Implementation:Huggingface Transformers FSDP Wrapping
| Knowledge Sources | |
|---|---|
| Domains | Distributed_Computing, Training |
| Last Updated | 2026-02-13 00:00 GMT |
Overview
Concrete tool for wrapping a tensor-parallel model with PyTorch FSDP for data-parallel gradient synchronization provided by PyTorch.
Description
This wrapper applies FullyShardedDataParallel (FSDP) to a model that has already been loaded with tensor parallelism. In the 3D parallel example, FSDP is configured with ShardingStrategy.NO_SHARD, which means parameters are fully replicated across data-parallel ranks (equivalent to standard DDP behavior). The FSDP wrapper handles gradient all-reduce during the backward pass.

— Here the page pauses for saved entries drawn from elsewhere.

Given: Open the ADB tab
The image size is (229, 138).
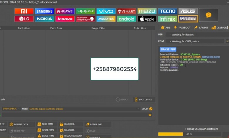Looking at the screenshot, I should click(x=166, y=27).
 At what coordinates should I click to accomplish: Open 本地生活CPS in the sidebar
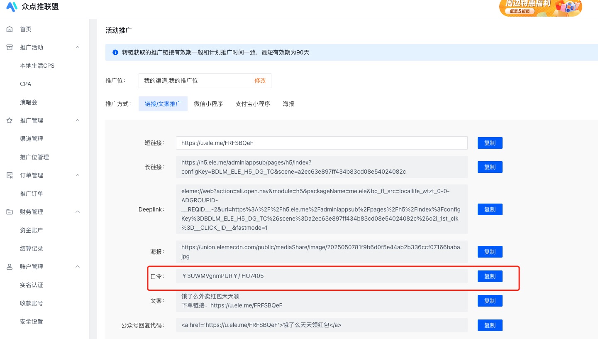(x=37, y=66)
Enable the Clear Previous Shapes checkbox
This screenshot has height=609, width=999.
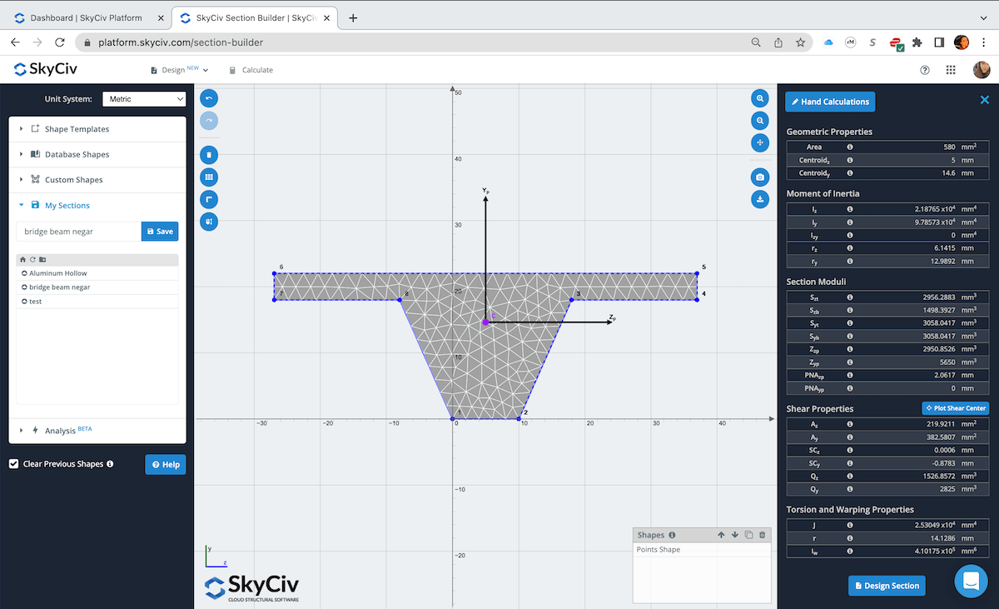[x=13, y=463]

The wrapping is conditional: it is only applied when the distributed environment is initialized and the data-parallel mesh size is greater than 1. A use_ddp flag is set to True when FSDP is applied, which is later used by the gradient synchronization logic to determine whether DDP/FSDP already handles gradient sync for the DP dimension.
Usage
Apply this wrapper after loading the model with TP and before starting the training loop. It is needed when dp_size > 1 to ensure gradients are synchronized across data-parallel ranks. When dp_size == 1, FSDP is not needed and is skipped.
Code Reference
Source Location
- Repository: transformers
- File:
examples/3D_parallel.py - Lines: 150-153
Signature
FSDP(module, device_mesh=dp_mesh, sharding_strategy=ShardingStrategy.NO_SHARD)
Import
from torch.distributed.fsdp import FullyShardedDataParallel as FSDP
from torch.distributed.fsdp import ShardingStrategy
I/O Contract
Inputs
| Name | Type | Required | Description |
|---|---|---|---|
| module | nn.Module | Yes | The model to wrap. In the 3D parallel case, this is already tensor-parallel sharded. |
| device_mesh | DeviceMesh | Yes | The DP sub-mesh extracted from the world mesh via world_mesh["dp"].
|
| sharding_strategy | ShardingStrategy | Yes | The sharding strategy. NO_SHARD replicates parameters (DDP-like). Other options: FULL_SHARD, SHARD_GRAD_OP.
|
Outputs
| Name | Type | Description |
|---|---|---|
| model | FSDP | The FSDP-wrapped model with automatic gradient synchronization across the DP mesh. |
| use_ddp | bool | Flag set to True indicating that FSDP handles DP gradient sync (used by downstream gradient all-reduce logic).
|
Usage Examples
Basic Usage
from torch.distributed.fsdp import FullyShardedDataParallel as FSDP
from torch.distributed.fsdp import ShardingStrategy
# model already loaded with TP
use_ddp = False
if dist.is_initialized() and dp_mesh.size() > 1:
model = FSDP(model, device_mesh=dp_mesh, sharding_strategy=ShardingStrategy.NO_SHARD)
use_ddp = True
model.train()
With Full Sharding for Memory Savings
# Use FULL_SHARD for maximum memory savings (ZeRO Stage 3)
model = FSDP(
model,
device_mesh=dp_mesh,
sharding_strategy=ShardingStrategy.FULL_SHARD,
)